Malai Ladoo is a rich and delicious homemade sweet dessert. These Ladoos have a creamy texture and they taste amazing!
Malai laddoos never fails to impress anyone. Try these yummy balls of goodness at home, to treat your family during festival.
There are different types of ways for making Malai Ladoo.  I made this laddos with paneer and mawa . if you don’t have mawa then you can mix Paneer and condensed milk.

INGREDIENTS:

  • 200 grams fresh paneer (homemade or store bought)
  • 100 grams unsweetened khoya
  • 1/3 cup condensed milk (add more to taste)
  • 2-3 tbsp milk
  • 2-3 tsp ghee
  • 1/2 tsp elaichi powder
  • A few slices pistachios to garnish

INSTRUCTIONS:

  1. In a blender, combine the paneer, khoya and condensed milk. Blend until completely smooth, adding 2-3 tbsp of milk.
     
  2. Transfer the mixture to a nonstick pan and cook, stirring continuously over medium-low heat. Once the mixture becomes hot, add a teaspoon of ghee and continue to cook, scraping down the sides of the pan.
  3. As the mixture thickens, it will start to leave the sides of the pan.
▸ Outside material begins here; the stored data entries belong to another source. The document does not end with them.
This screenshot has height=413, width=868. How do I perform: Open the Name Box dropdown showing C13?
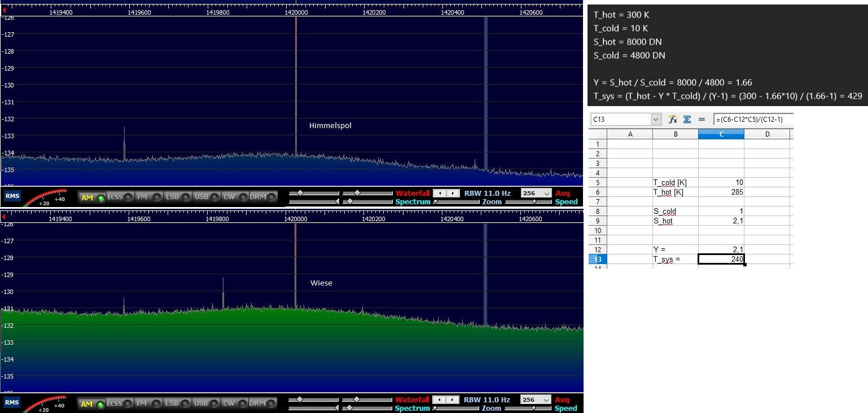coord(656,120)
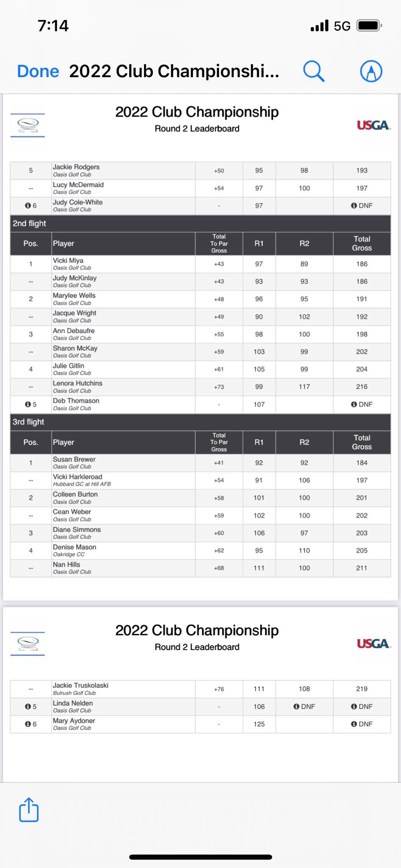Viewport: 401px width, 868px height.
Task: Click the USGA logo on the first page
Action: click(x=373, y=125)

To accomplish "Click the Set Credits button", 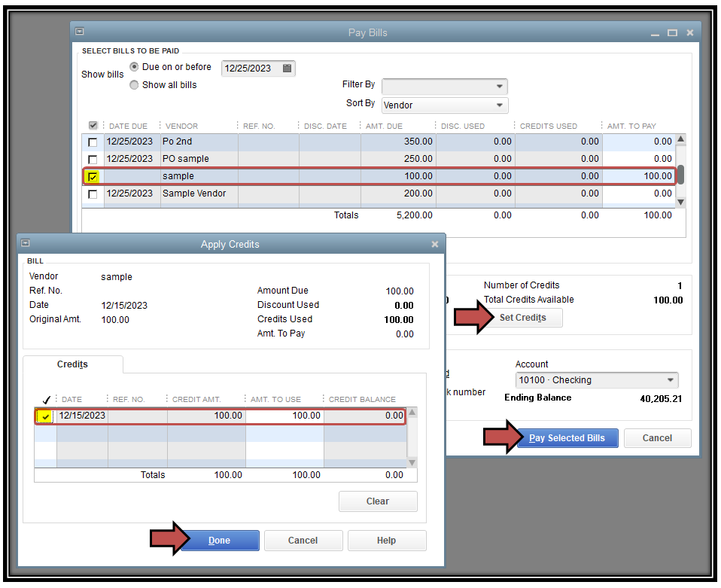I will pyautogui.click(x=522, y=318).
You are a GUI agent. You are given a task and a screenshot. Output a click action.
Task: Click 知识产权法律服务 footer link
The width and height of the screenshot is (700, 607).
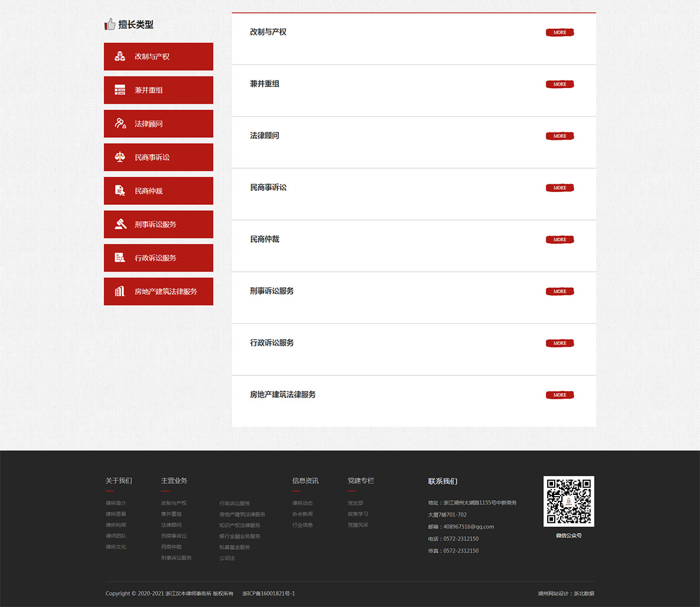240,525
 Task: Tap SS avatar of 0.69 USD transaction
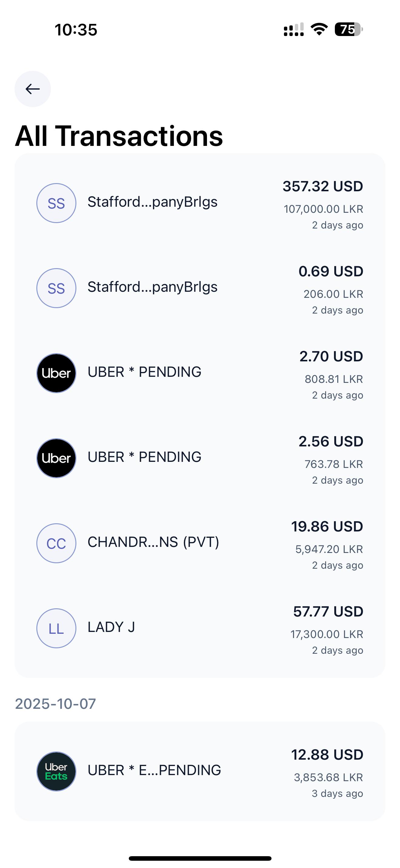[x=56, y=288]
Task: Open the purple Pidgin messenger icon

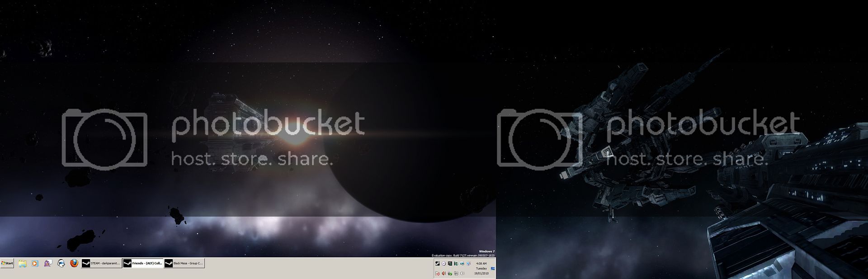Action: click(x=47, y=263)
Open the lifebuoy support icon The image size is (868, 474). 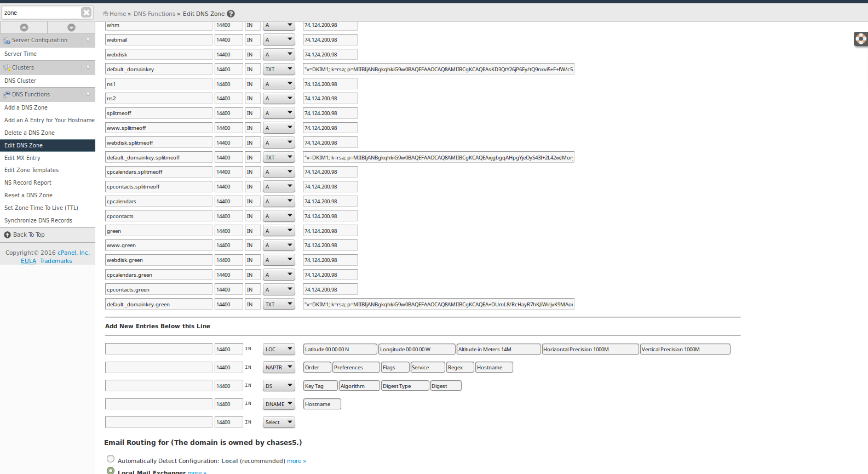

Once the mixture comes together as this point add 1-2 more teaspoons of ghee and turn off the heat.
     
  4. Mix in the elaichi powder and allow the laddoo mixture to cool for 5 minutes. Once the mixture is cool enough to handle, divide it into 8 equal portions and roll them into balls. Decorate each laddoo with a slice of pista and serve.
     
  5. Store any leftovers in an airtight container in the refrigerator for 2-3 days.